The full Atlanta-based 11th U.S. Circuit Court of Appeals said the Florida law banning the gun discussions is a content-based restriction that violates the First Amendment.
The appeals court relayed its decision (PDF) in two majority opinions, one by Judge Stanley Marcus and the other by Judge Adalberto Jordan. Each joined the other’s opinion.
An 11th Circuit panel had upheld the law, dubbed “Docs v. Glocks,” in July 2014.
The law said physicians should not ask whether a patient or patient’s family owns guns, unless the physician has a good-faith belief that the “information is relevant to the patient’s medical care or safety, or the safety of others.” In addition, the law barred physicians from entering irrelevant gun information into patients’ medical records. Doctors who violated the law could be fined and sanctioned.
The full 11th Circuit struck down both provisions, but upheld another provision that said doctors should not discriminate against patients solely on their ownership of firearms.
Judge William Pryor, who was said to be on a shortlist of judges President Trump had considered for the U.S. Supreme Court, wrote a concurrence. “I write separately to reiterate that our decision is about the First Amendment, not the Second,” he said. The Second Amendment right to possess weapons “does not give the government license to violate the right to free speech under the First Amendment,” he said.

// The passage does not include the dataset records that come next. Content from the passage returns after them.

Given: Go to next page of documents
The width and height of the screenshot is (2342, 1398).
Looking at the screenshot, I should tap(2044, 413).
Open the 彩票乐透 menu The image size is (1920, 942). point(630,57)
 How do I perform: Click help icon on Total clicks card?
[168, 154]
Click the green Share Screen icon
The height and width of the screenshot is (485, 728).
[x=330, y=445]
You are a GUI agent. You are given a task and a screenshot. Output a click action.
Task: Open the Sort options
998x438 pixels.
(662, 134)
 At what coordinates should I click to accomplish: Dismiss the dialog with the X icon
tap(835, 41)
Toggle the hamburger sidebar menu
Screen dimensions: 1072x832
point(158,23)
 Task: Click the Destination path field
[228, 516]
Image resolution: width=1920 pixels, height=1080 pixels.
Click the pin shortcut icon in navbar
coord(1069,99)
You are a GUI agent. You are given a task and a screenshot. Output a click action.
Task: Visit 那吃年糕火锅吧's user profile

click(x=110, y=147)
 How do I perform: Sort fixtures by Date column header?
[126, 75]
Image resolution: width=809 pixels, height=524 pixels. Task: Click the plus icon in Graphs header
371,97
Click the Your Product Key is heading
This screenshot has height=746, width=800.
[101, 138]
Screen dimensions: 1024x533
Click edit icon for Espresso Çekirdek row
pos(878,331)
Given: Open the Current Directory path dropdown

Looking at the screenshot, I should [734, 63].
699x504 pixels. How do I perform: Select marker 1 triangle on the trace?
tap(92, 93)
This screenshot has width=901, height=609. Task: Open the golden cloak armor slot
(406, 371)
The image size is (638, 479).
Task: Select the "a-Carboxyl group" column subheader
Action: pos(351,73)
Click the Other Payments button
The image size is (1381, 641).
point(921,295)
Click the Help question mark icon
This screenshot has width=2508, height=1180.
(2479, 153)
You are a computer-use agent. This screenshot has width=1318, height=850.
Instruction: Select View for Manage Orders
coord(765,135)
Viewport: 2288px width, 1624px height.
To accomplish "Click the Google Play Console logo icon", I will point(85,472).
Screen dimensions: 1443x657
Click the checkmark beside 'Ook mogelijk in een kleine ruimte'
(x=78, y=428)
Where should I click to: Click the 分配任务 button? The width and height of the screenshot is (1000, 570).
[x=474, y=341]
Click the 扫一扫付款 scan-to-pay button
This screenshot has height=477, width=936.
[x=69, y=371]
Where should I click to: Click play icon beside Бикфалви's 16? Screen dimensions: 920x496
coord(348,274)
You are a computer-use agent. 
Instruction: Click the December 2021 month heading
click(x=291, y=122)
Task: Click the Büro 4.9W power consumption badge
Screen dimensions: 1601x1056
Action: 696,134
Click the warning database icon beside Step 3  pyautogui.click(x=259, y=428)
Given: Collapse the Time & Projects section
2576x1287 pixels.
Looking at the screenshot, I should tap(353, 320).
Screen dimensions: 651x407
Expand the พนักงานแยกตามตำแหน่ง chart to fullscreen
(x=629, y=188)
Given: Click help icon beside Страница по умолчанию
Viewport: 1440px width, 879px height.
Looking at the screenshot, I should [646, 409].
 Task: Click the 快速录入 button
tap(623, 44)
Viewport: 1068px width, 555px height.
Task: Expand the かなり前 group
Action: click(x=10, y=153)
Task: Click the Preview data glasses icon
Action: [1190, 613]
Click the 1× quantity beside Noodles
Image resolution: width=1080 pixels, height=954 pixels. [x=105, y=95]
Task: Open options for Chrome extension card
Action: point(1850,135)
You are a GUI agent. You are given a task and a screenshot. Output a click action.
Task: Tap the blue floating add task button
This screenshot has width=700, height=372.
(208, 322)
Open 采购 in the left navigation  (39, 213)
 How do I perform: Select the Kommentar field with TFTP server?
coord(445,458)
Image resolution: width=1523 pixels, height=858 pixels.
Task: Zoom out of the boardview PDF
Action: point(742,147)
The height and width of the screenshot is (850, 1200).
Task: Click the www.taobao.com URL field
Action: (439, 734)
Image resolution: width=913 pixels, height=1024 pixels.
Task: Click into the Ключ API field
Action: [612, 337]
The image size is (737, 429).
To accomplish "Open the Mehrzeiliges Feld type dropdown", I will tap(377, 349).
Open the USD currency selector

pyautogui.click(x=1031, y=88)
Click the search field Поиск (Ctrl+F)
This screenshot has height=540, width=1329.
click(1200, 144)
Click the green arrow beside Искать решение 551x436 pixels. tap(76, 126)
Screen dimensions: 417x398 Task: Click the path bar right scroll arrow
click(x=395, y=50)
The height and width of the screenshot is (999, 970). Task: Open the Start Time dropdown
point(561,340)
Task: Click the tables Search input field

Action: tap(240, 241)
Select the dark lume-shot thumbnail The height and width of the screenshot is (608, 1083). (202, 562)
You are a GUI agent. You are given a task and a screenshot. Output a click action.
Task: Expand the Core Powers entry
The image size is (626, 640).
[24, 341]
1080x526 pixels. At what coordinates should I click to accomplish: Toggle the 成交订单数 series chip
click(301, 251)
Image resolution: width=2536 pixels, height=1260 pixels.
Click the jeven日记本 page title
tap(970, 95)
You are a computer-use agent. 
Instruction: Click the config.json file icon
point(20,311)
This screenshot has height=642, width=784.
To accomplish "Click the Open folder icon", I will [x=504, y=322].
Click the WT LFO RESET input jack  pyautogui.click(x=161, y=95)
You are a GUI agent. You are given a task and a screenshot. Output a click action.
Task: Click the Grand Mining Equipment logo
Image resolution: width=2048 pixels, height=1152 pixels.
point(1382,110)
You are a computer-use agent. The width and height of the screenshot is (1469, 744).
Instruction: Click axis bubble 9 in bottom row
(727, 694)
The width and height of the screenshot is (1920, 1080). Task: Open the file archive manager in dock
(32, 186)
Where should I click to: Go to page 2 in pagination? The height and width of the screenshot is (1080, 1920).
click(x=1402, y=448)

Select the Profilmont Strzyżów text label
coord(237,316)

“Without the protection of free speech,” he wrote, “the government might seek to ban discussion of religion between doctor and patient. The state could stop a surgeon from praying with his patient before surgery or punish a Christian doctor for asking patients if they have accepted Jesus Christ as their Lord and Savior or punish an atheist for telling his patient that religious belief is delusional. …
“Could a state prohibit a pro-life doctor from discouraging a patient from aborting her unborn child? Could a state prohibit a doctor from advising a patient about sex-reassignment surgery? Could a state prohibit a doctor from advising parents to vaccinate their children? Could a state prohibit a doctor from recommending abstinence or encouraging safe sexual behavior? What about organ donation or surrogacy or terminal care? What about drugs or alcohol or tobacco? Could a state legislature prevent a doctor from explaining the risks or benefits of a vegan diet? Or prevent a doctor from explaining the risks or benefits of playing football? This type of thought experiment should give us pause. …
“The First Amendment requires the protection of ideas that some people might find distasteful because tomorrow the tables might be turned.”
Doug Hallward-Driemeier, a partner at Ropes & Gray, represented the plaintiffs challenging the law before the 11th Circuit. “This decision is critical to the health and safety of Florida families,” he said in a statement. “It makes clear that the First Amendment does not allow the government to interfere with a doctor providing her best medical advice to her patient.”
Updated on Feb. 17 to add statement by Hallward-Driemeier.